■ ABOUT THIS EXERCISE: In the records below, find the line containing "This screenshot has width=354, height=280.", then copy that line and all lines after it, exactly, omitting every picture.

- - - -

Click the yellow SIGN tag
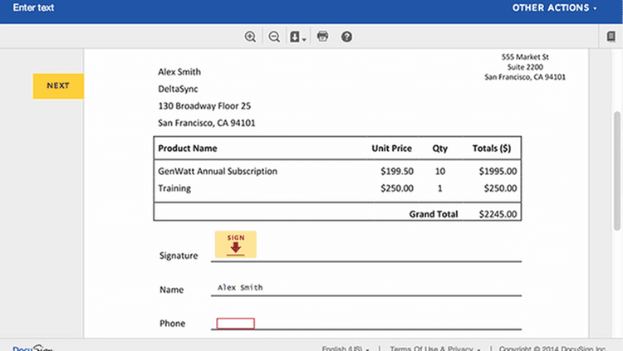 236,244
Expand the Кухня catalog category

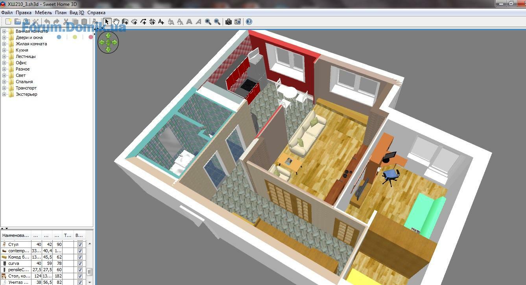point(4,50)
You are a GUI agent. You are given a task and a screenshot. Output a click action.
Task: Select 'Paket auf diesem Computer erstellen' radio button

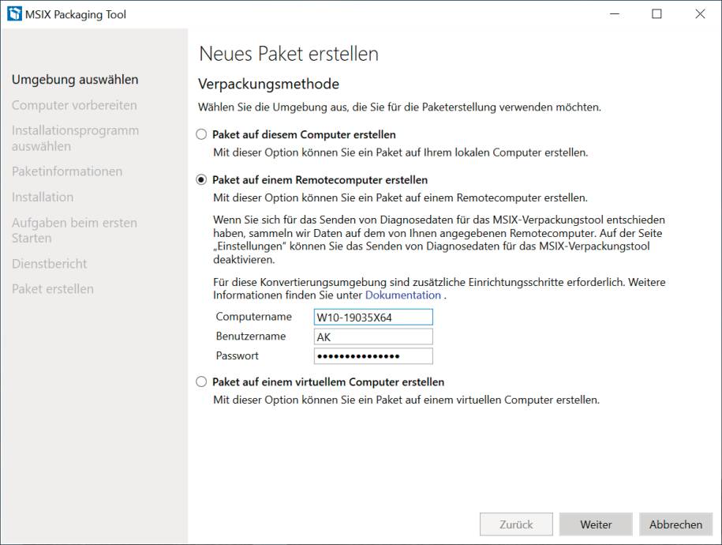point(201,134)
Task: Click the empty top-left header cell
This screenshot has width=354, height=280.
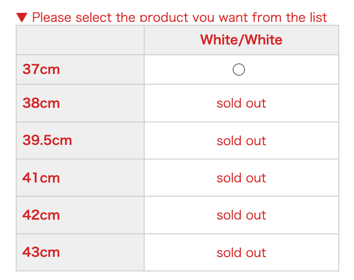Action: tap(80, 40)
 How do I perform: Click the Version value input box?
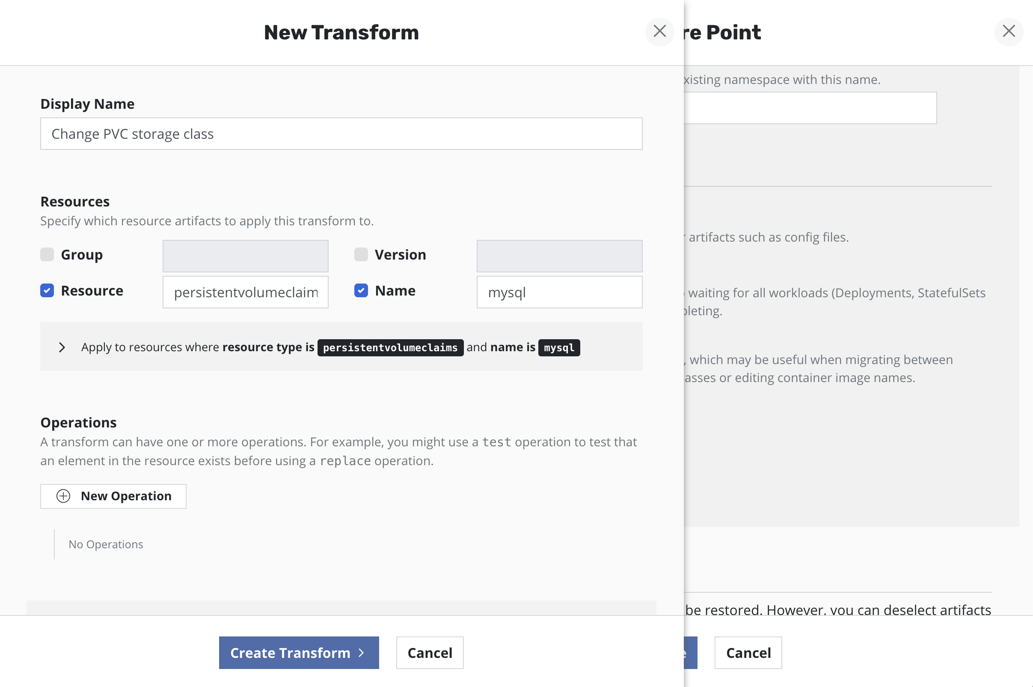coord(559,255)
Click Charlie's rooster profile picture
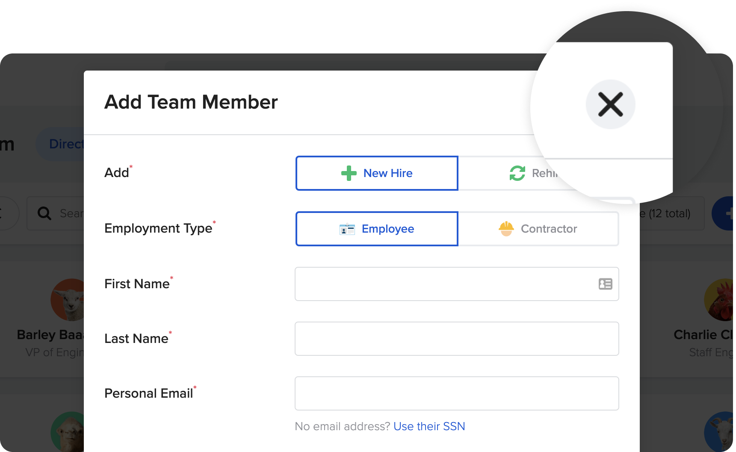 click(720, 300)
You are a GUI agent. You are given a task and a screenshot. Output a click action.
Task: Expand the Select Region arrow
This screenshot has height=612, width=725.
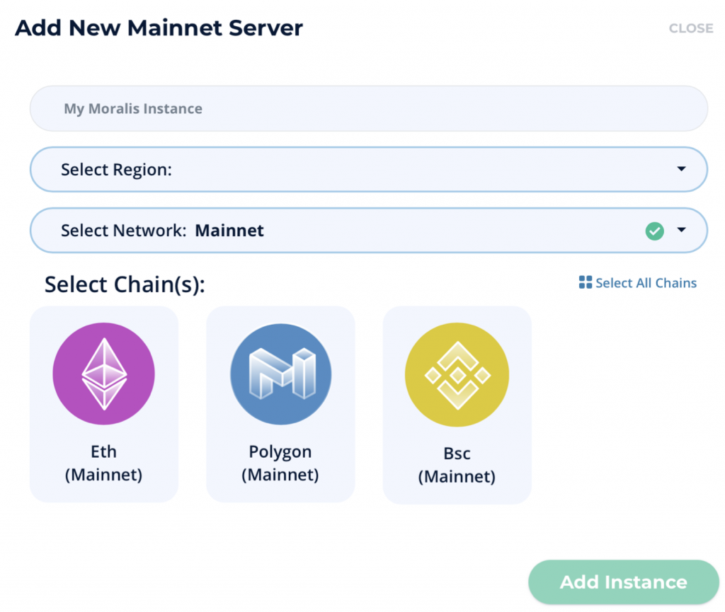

- - - -

■ RESPONSE TO THE TASK:
This screenshot has width=354, height=280.
Action: tap(80, 40)
 How do I perform: Click the Version value input box?
coord(559,255)
Click Charlie's rooster profile picture
 click(720, 300)
You are a GUI agent. You are given a task and a screenshot. Output a click action.
Task: Expand the Select Region arrow
This screenshot has height=612, width=725.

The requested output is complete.